• **SOURCE TEXT**:
Regulation of the many flavors offered on today’s market, though, has proven to be a dilemma in the murky politics surrounding vaping as policymakers grapple with its place in public health policy. This is despite the ever growing recognition that vaping can serve as a less harmful alternative to traditional tobacco products, and that flavors can help keep former smokers away from combustible tobacco products.

At his confirmation hearing earlier this year, FDA Commissioner Scott Gottlieb was questioned on how he would balance the key role flavors play in appealing to current vapers and the protection of non-smoking, young people susceptible to flavors’ allure when regulating e-cigarettes.

Gottlieb indicated he would look to the research community to inform the most appropriate regulatory model of e-cigarettes and e-liquid flavors. Other stakeholders, though, have called for e-cigarette flavors to be restricted to the two flavors offered by traditional combustible products, tobacco and menthol.

Part of the difficulty faced by Gottlieb and other policymakers in deciding the appropriate way to regulate e-cigarette flavors is that scientific research paints a complex picture. The U.S. government-funded Population Assessment of Tobacco and Health Study and the National Health Interview Study show clear evidence that frequent users of vaping devices are more likely to attempt to quit smoking and, moreover, show a greater likelihood that quit attempts will be successful.

These studies also show that frequent vapers were also the ones choosing to vape the non-tobacco flavored e-liquids. A recent online survey of frequent vapers in the U.S. showed that even those smokers who started vaping using tobacco flavored e-liquids rapidly shifted to the other flavors as they sought to distance themselves from the smoking experience. On this basis, flavors appear to be a significant factor in enabling smokers to move away from more harmful combustible tobacco products.

Alongside studies showing the positive impact of flavors, though, is mounting concern that the variety of appealing flavors offered may be a factor in attracting young people to start vaping. In one recent analysis, researchers from the Dartmouth Institute for Health Policy and Clinical Practice reported that young people who began vaping were between two to six times more likely than their non-vaping peers to have also started to smoke.

A study from the University of Michigan showed that non-tobacco flavored e-liquids were the ones most often used by young people. The results of these studies have led to calls to severely restrict the available range of flavors in order to reduce the appeal of e-cigarettes to young people.

However, we also know that restriction of flavors could come at the expense of smokers seeking a route out of their addiction through the use of e-cigarettes. With an estimated 35.5 million smokers in the United States, it is questionable whether the country can afford such a costly error in public policy.

• **DATA RECORDS**:
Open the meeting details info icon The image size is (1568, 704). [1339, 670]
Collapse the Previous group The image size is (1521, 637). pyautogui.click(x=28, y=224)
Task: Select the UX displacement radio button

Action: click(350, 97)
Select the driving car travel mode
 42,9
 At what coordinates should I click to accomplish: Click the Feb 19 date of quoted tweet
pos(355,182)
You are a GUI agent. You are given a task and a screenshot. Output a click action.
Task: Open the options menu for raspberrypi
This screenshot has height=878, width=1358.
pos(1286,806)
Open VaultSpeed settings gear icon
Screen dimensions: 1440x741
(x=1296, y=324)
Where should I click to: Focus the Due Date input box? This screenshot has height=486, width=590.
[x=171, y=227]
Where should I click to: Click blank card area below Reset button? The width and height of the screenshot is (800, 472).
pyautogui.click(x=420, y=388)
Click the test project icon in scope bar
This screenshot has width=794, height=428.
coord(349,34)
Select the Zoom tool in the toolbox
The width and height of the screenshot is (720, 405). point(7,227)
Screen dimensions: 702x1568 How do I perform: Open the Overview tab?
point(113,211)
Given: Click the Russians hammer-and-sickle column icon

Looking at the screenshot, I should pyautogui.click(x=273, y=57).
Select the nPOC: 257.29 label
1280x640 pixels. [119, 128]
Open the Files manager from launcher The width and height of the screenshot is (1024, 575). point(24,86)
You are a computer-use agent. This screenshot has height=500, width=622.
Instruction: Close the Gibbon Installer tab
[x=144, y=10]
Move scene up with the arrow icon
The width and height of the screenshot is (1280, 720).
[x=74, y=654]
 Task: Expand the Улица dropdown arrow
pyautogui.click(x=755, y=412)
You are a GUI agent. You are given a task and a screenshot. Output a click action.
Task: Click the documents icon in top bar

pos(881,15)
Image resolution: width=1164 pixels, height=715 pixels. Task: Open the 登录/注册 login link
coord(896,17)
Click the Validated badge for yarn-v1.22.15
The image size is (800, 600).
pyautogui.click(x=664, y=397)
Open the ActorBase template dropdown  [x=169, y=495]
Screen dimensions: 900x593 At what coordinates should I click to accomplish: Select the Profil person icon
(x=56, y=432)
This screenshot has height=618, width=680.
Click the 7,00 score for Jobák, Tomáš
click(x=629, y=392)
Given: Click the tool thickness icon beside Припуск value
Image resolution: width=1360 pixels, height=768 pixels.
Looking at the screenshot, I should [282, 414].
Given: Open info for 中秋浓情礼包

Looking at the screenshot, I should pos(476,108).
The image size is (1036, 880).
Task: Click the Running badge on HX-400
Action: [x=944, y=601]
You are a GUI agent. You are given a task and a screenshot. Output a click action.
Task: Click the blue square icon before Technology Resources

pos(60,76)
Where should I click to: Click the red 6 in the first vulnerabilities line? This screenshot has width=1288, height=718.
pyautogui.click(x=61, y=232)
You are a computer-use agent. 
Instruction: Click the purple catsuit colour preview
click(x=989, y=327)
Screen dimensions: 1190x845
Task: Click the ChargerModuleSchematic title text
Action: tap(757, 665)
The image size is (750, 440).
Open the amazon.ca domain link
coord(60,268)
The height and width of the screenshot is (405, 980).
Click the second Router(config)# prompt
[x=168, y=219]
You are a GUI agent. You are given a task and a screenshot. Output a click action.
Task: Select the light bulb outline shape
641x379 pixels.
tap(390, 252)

• **EXERCISE DETAILS**: Copy out the passage on e-cigarette flavors from "Part of the" to "will be successful.". The rows are not needed for anything here.

• **TASK OUTPUT**:
Part of the difficulty faced by Gottlieb and other policymakers in deciding the appropriate way to regulate e-cigarette flavors is that scientific research paints a complex picture. The U.S. government-funded Population Assessment of Tobacco and Health Study and the National Health Interview Study show clear evidence that frequent users of vaping devices are more likely to attempt to quit smoking and, moreover, show a greater likelihood that quit attempts will be successful.